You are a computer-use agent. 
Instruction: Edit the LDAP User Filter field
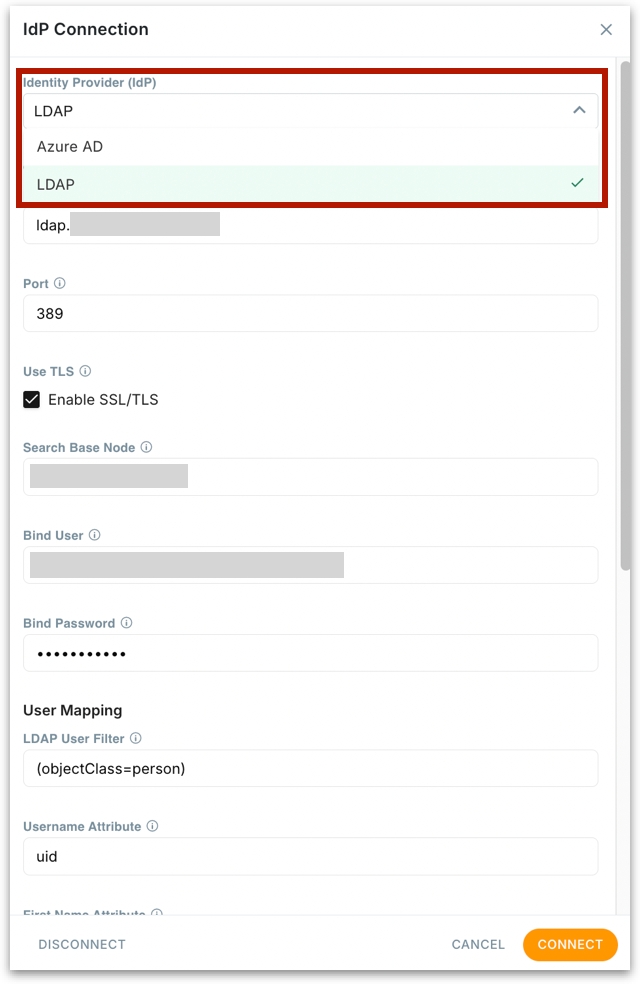coord(310,769)
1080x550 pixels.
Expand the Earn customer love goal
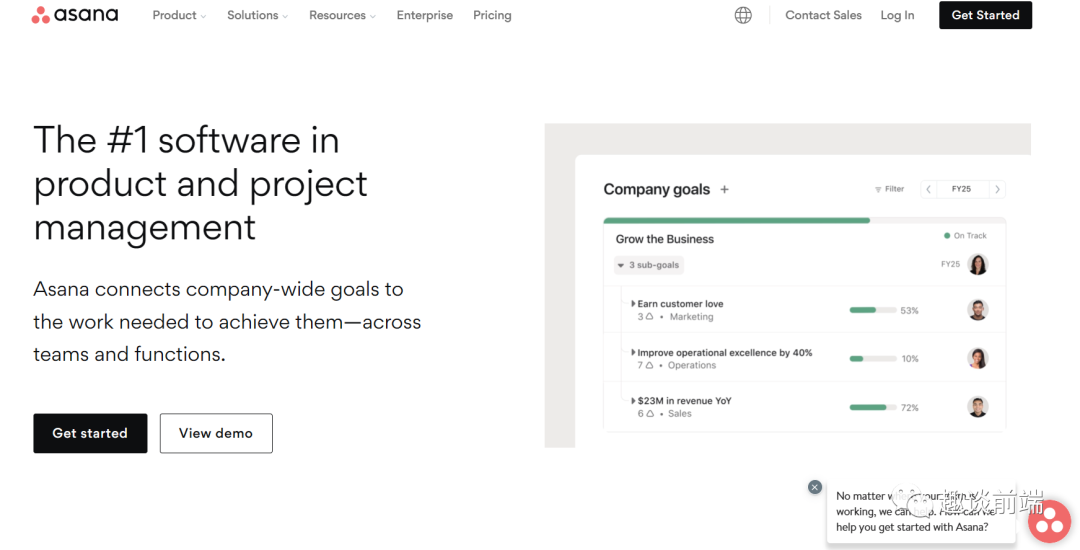pos(633,304)
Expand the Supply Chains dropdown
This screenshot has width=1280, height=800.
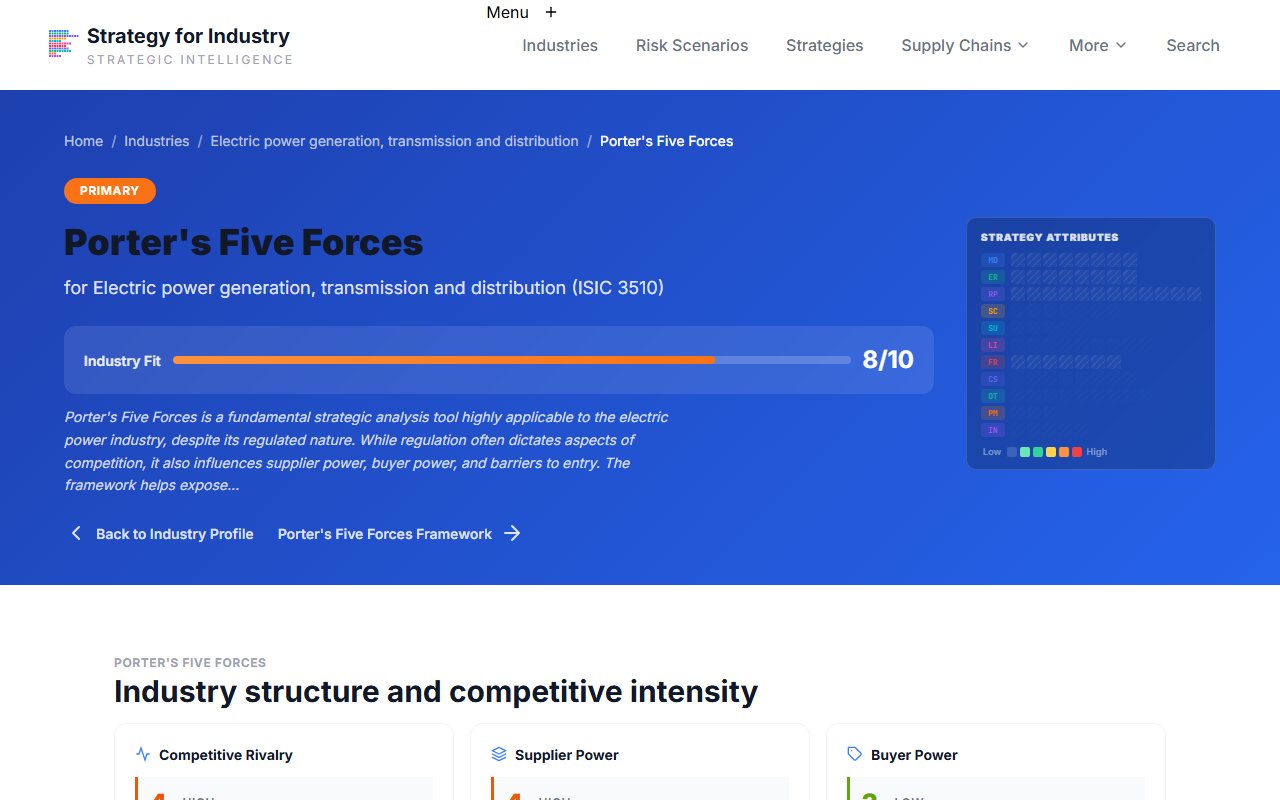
§ §
Aim of the task.
The records above are to be retyped exactly, with every picture left out.

Answer space.
You are a computer-use agent. 
Instruction: Edit the LDAP User Filter field
coord(310,769)
1080x550 pixels.
Expand the Earn customer love goal
pos(633,304)
Expand the Supply Chains dropdown
This screenshot has width=1280, height=800.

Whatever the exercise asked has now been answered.